The article buries the lede: they built a Rust async runtime that is basically a wrapper around Grand Central Dispatch on macOS! This is the operating system task scheduler, which means they basically get the dispatch behavior of a native Mac application. Very cool stuff!
Ah this is quite interesting actually. The major dichotomy I see in languages tends to be 1:1 threading (or just “threads”) and M:N threading (often called “async”; M userspace threads multiplexed over N kernel threads, like green threads, goroutines, etc.). I’ve also seen async refer to M:1 threading (coroutines/state machines/event loops on a single thread like Nginx or Node.js).
I hadn’t had much opportunity to empirically compare the different approaches myself, but the main argument I heard in favor of 1:1 threading is that an M:N model creates a “left hand doesn’t know what the right hand is doing” situation, frustrating the kernel’s ability to take advantage of its knowledge when scheduling, and that avoiding context switches or general threading overhead isn’t the bugbear it used to be anyway. So seeing what looks like an additional option here—using Rust’s async to schedule threads M:N, but with the kernel still steering the scheduling—sounds appealing.
This does remind me of Google’s switchto proposal alongside futexes to facilitate user-space threading as well.
I’m not particularly well informed or up-to-date on these things so happy to hear if I accidentally misrepresented something.
M:N threading (often called “async” […] I’ve also seen async refer to M:1 threading
Asynchronicity is orthogonal to threading. For extra confusion, “async” these days tends to mean async/await (state machines built from “normal looking” code), as opposed to stackful coroutines.
with the kernel still steering the scheduling
Ehhh, AFAIK this isn’t any more kernel-based than any other common scheduler. libdispatch is just Apple’s userspace library that provides a scheduler and other concurrency stuff, and this article describes using it because it’s “platform native” and has better integration with Apple’s frameworks and the power management and whatnot.
This sounds roughly equivalent to running on glib’s event loop which would be “platform native” for a GNOME application.
Either way, it is indeed great to see the flexibility of Rust’s async/await in action!
One perhaps-not-so-well-named innovation arriving in the server space is a little “more kernel-based” in a way: the “thread-per-core” runtimes. Basically: lots of server applications are pretty much shared-nothing, so let’s just spin up completely independent event loops on $num_cpus threads, and (here’s the kernel part) let SO_REUSEPORT distribute requests between them.
(The linked runtimes also all switch to completion-based I/O—because io_uring go fast wooo—which results in ecosystem compatibility pain due to different read/write interfaces; but you can also replicate the architecture itself in a few lines with Tokio as the TechEmpower benchmark entries do)
For extra confusion, “async” these days tends to mean async/await (state machines built from “normal looking” code), as opposed to stackful coroutines.
You’re right, but usually people contrast async/await with virtual threads, not stackful coroutines, which are different constructs.

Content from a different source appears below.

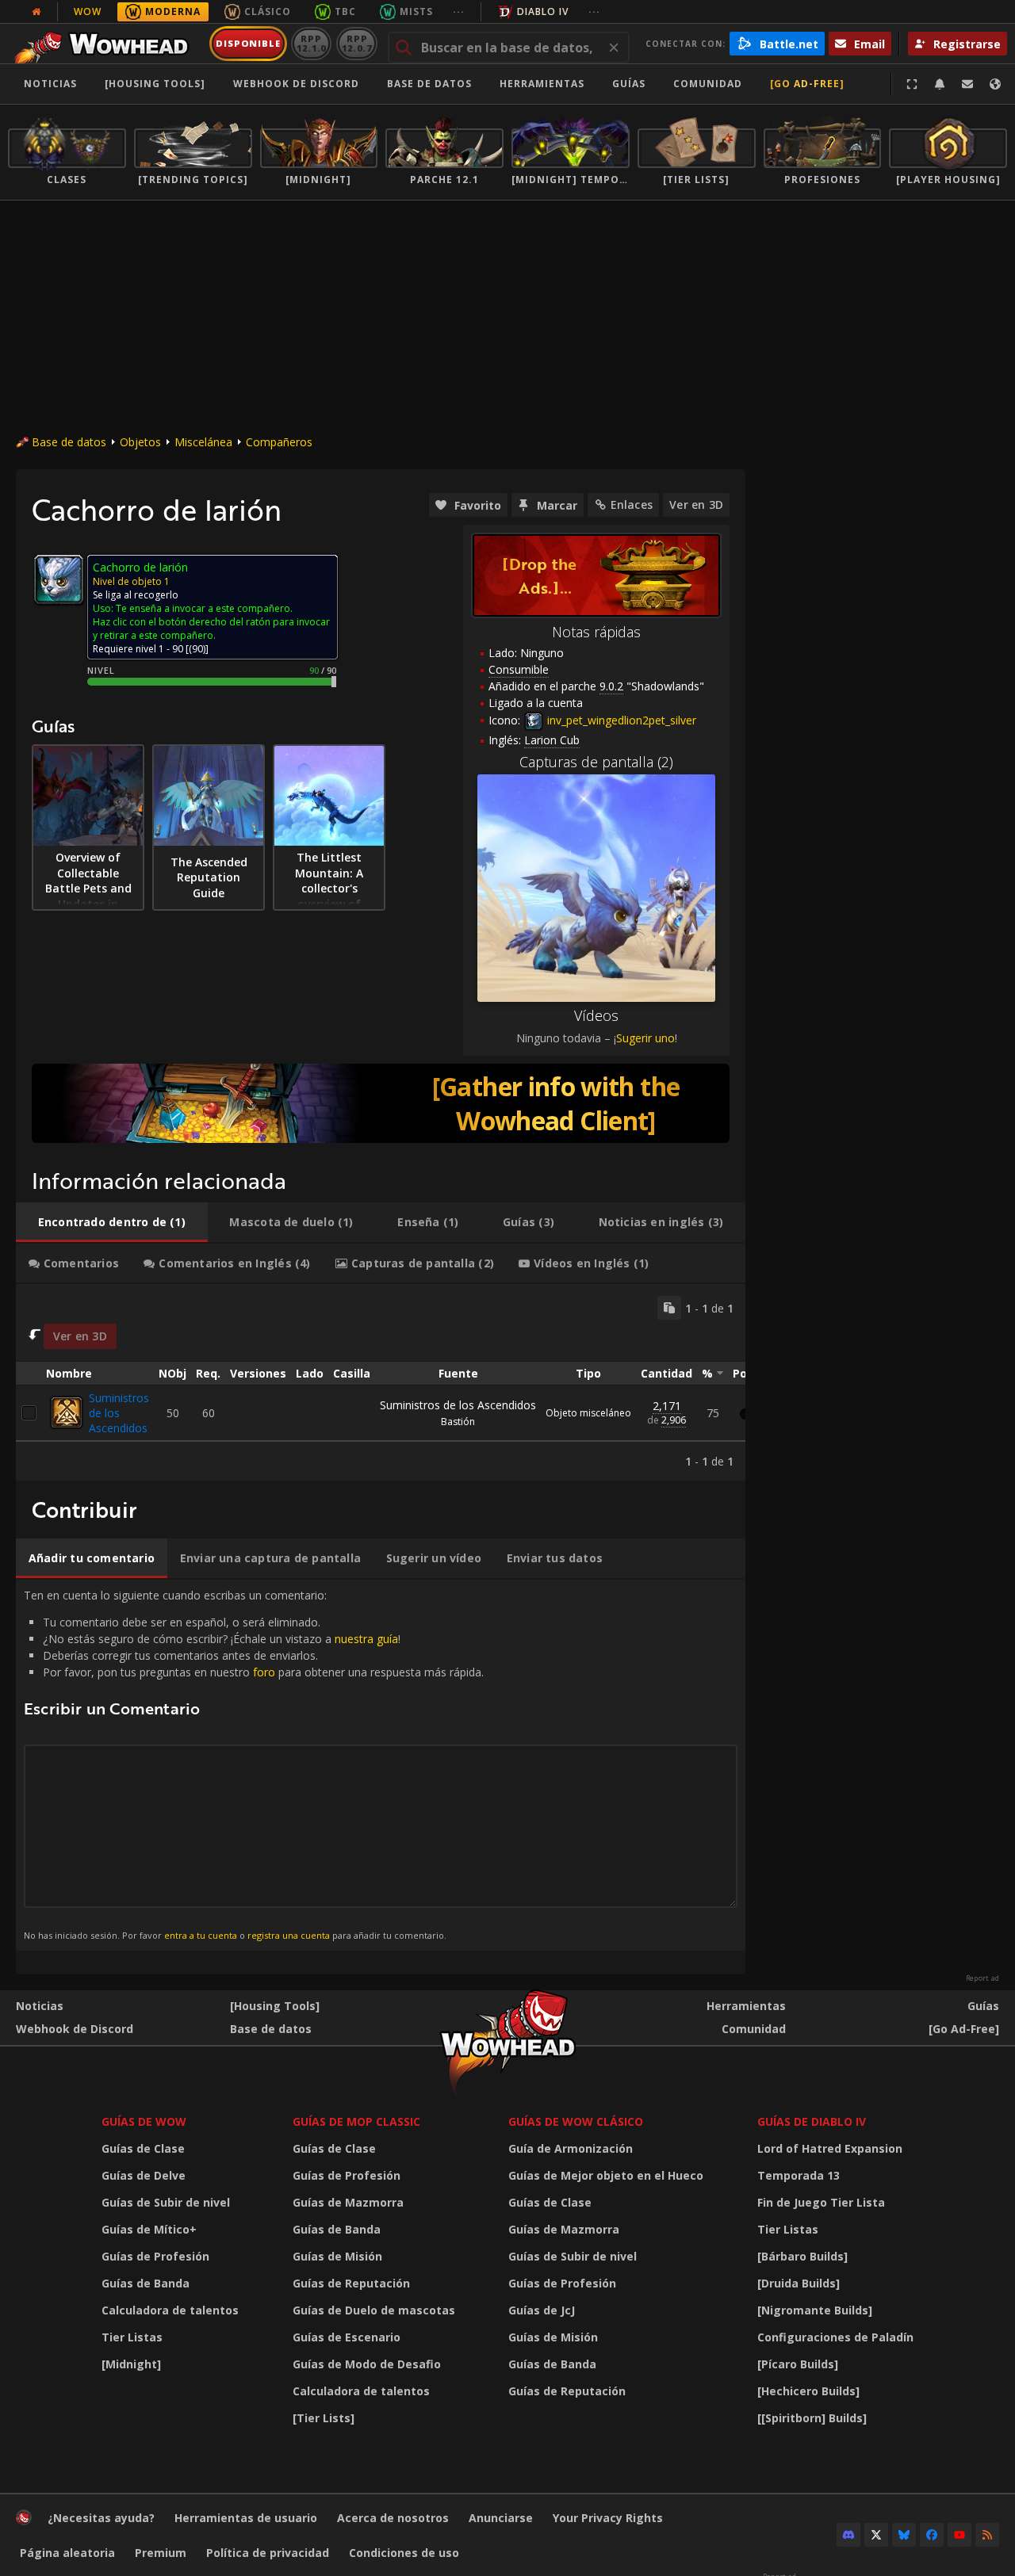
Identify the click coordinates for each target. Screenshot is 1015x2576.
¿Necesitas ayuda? (101, 2517)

The grandparent is more confused though, in that there’s no connection between the interface exposed to users (virtual threads, stackful/stackless coroutines, actors, whatever) and the scheduling mechanism (1:1, N:1, M:N, etc).
Basically: lots of server applications are pretty much shared-nothing, so let’s just spin up completely independent event loops on $num_cpus threads, and (here’s the kernel part) let SO_REUSEPORT distribute requests between them.

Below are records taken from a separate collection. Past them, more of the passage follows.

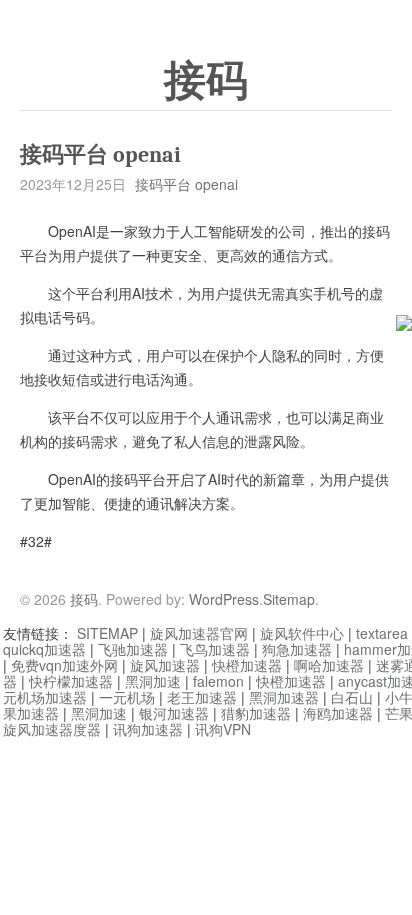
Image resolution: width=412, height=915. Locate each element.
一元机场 (127, 697)
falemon (218, 681)
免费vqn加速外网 (64, 665)
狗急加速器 (297, 649)
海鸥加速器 (338, 713)
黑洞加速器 (284, 697)
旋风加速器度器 (52, 729)
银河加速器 (174, 713)
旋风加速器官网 (199, 633)
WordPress (224, 599)
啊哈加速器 (329, 665)
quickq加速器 (44, 649)
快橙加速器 (247, 665)
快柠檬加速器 (71, 681)
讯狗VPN (223, 729)
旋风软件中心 (302, 633)
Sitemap (289, 599)
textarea (382, 633)
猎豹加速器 (256, 713)
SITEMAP (107, 633)
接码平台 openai (186, 184)
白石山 (352, 697)
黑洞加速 (153, 681)
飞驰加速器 (133, 649)
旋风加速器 (165, 665)
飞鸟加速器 (215, 649)
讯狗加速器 (148, 729)
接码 (206, 81)
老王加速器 (202, 697)
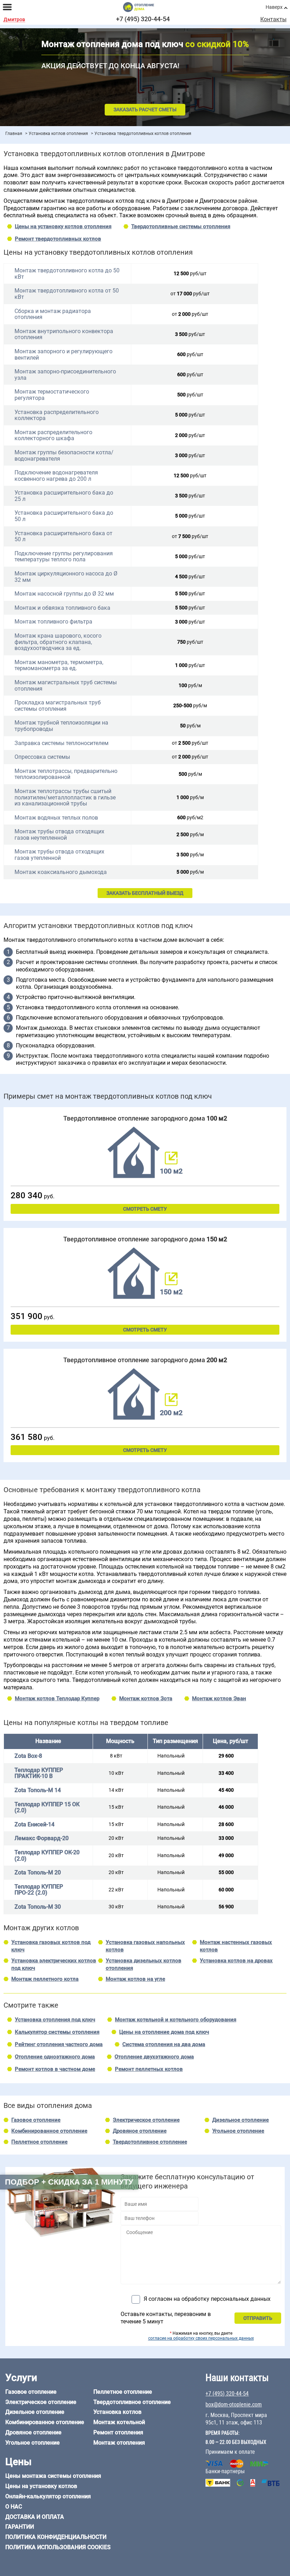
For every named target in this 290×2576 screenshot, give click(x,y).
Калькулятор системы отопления (57, 2032)
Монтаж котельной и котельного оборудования (175, 2019)
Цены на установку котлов (41, 2486)
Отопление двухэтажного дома (154, 2057)
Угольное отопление (238, 2131)
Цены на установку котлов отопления (63, 226)
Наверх (274, 7)
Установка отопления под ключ (55, 2019)
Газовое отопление (35, 2120)
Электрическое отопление (146, 2120)
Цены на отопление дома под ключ (164, 2032)
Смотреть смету (145, 1209)
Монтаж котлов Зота (145, 1698)
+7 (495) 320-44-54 (143, 19)
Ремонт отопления (118, 2432)
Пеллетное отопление (39, 2142)
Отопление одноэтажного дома (55, 2057)
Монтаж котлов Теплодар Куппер (57, 1698)
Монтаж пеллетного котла (45, 1979)
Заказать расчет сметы (145, 109)
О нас (13, 2506)
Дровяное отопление (140, 2131)
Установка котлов (117, 2412)
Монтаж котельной (119, 2422)
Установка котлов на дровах (236, 1960)
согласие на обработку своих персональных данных (201, 2338)
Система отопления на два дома (163, 2044)
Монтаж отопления (119, 2442)
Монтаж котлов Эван (219, 1698)
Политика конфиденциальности (55, 2537)
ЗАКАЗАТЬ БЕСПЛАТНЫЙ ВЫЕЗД (145, 893)
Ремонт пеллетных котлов (149, 2069)
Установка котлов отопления (58, 133)
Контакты (273, 19)
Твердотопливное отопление (150, 2142)
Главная (13, 133)
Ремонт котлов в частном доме (55, 2069)
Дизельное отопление (240, 2120)
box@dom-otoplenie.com (233, 2404)
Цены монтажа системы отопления (53, 2475)
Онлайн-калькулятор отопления (48, 2496)
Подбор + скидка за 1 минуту (69, 2182)
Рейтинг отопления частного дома (59, 2044)
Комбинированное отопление (49, 2131)
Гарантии (19, 2526)
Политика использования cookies (58, 2547)
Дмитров (14, 19)
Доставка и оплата (34, 2516)
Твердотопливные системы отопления (180, 226)
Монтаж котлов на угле (135, 1979)
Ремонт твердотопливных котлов (58, 239)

But as I wrote in the article you linked: a lot of the times these cite benchmarks which do a well-balanced amount of work on each connection, so load balancing by distributing connections evenly with SO_REUSEPORT is an effective strategy. Unless your real workload also has that property, its questionable to cite these benchmarks in contrast to a more responsive (but also higher constant overhead) strategy like work-stealing.
That is to say, its not really about being shared-nothing (though thats a prerequisite for avoiding coordination between threads), its about whether merely balancing connections is an effective strategy for balancing work in your application.

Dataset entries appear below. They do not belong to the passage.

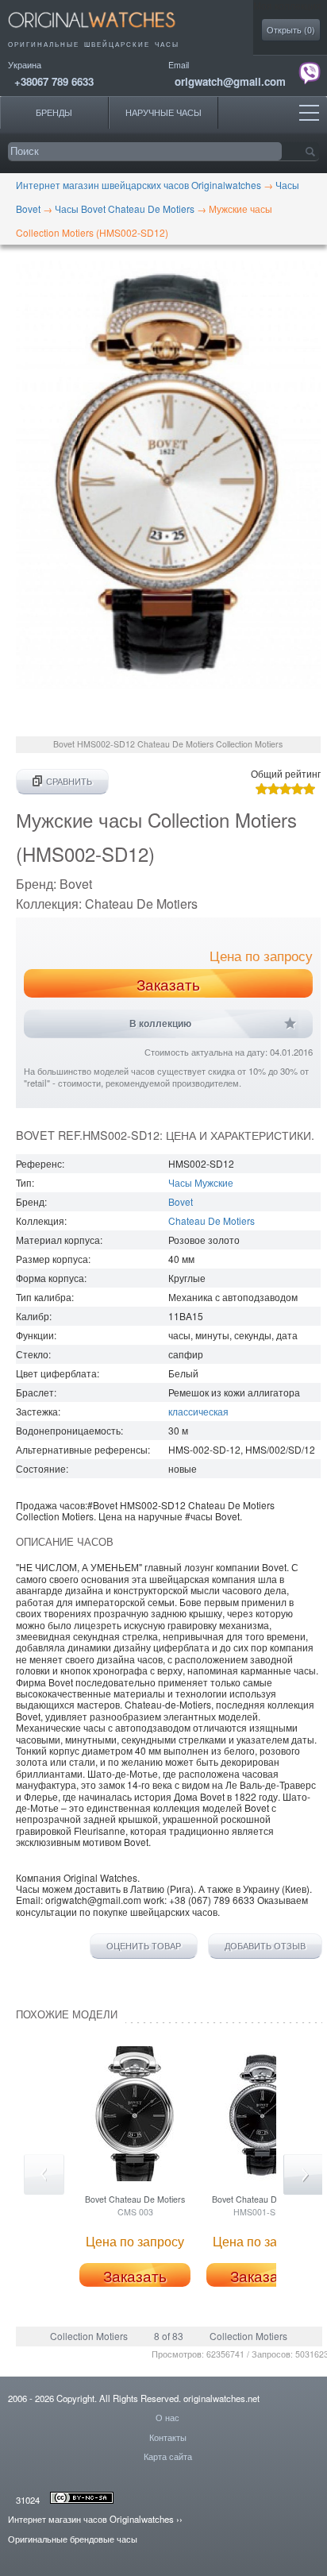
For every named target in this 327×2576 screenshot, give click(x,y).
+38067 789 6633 (54, 81)
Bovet (180, 1201)
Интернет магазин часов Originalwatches (91, 2518)
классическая (198, 1411)
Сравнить (69, 781)
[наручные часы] (105, 32)
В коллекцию (160, 1023)
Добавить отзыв (265, 1946)
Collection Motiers (89, 2335)
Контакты (168, 2437)
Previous (44, 2174)
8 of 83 (168, 2335)
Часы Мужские (200, 1182)
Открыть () (291, 30)
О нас (167, 2417)
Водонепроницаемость (68, 1430)
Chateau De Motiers (211, 1220)
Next (303, 2174)
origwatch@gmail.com (230, 81)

Right, it’s definitely not a property every workload has, but I feel like it’s not uncommon at all. For web app backends especially it’s typical for all request handling to be essentially “fire off queries to DB/cache/third-party-service/etc, await, template/serialize, return” which results in little variety of work per request (and so—with some handwaving about clients doing roughly similar numbers of requests—per connection too). So to me it makes sense that that approach is getting some traction.
…oh, and of course the thing is that it’s kind of a tried-and-true architecture for web apps: all those GIL-burdened scripting language interpreters were often being scaled in an OS process per core way (or “just some larger number of worker processes than cores” when each process was running fully synchronously instead of having an async event loop). Those got away with merely balancing connections!
I don’t believe that it’s common for web clients perform roughly similar numbers of request per connection, and if the number of requests you perform per request is not the same that is also an imbalance of work even for stateless services.
Your comment about “GIL-burdened scripting language interpreters … running fully synchronously instead of having an async event loop” seems confused. You’re conflating multiple categories of architecture: some spawn a process per core and use async IO, some spawn a thread per connection and use blocking IO. In the latter case they do use work-stealing because the OS will dynamically balance those threads across cores so that cores don’t sit idle. Some even spawn a process per connection, so they don’t share state but they use OS-level work stealing. Regardless, these are hardly relevant to a comparison of architectures that both outperform all of these.
So yes if you were to assume these things you might reach a certain conclusion, but they seem counterfactual to me so I don’t know why we’d engage in this thought exercise.
IIUC, they’re saying that even if the requests per connection varies greatly, the requests themselves require little in active CPU time and just orchestrate more IO (“fire off more queries”); In order words, they’re so small or dependent on asynchronously waiting it’s not worth introducing work-stealing to dynamically spread processing load.
Anecdotally, Ive found this to be true as well; Services which function more as high perf “routing” + simple business logic scale just as well, and sometimes better, by sticking to a single-thread + non-blocking IO. And this tends to be most backends which handle database and sub-service calls.
When heavy processing is needed they can offload that work to a thread pool before returning back to the IO thread. I believe the pool being mixed with the IO thread is unfortunate programming & perf burden that exists to avoid straying from opaque OS threads as a concurrency model.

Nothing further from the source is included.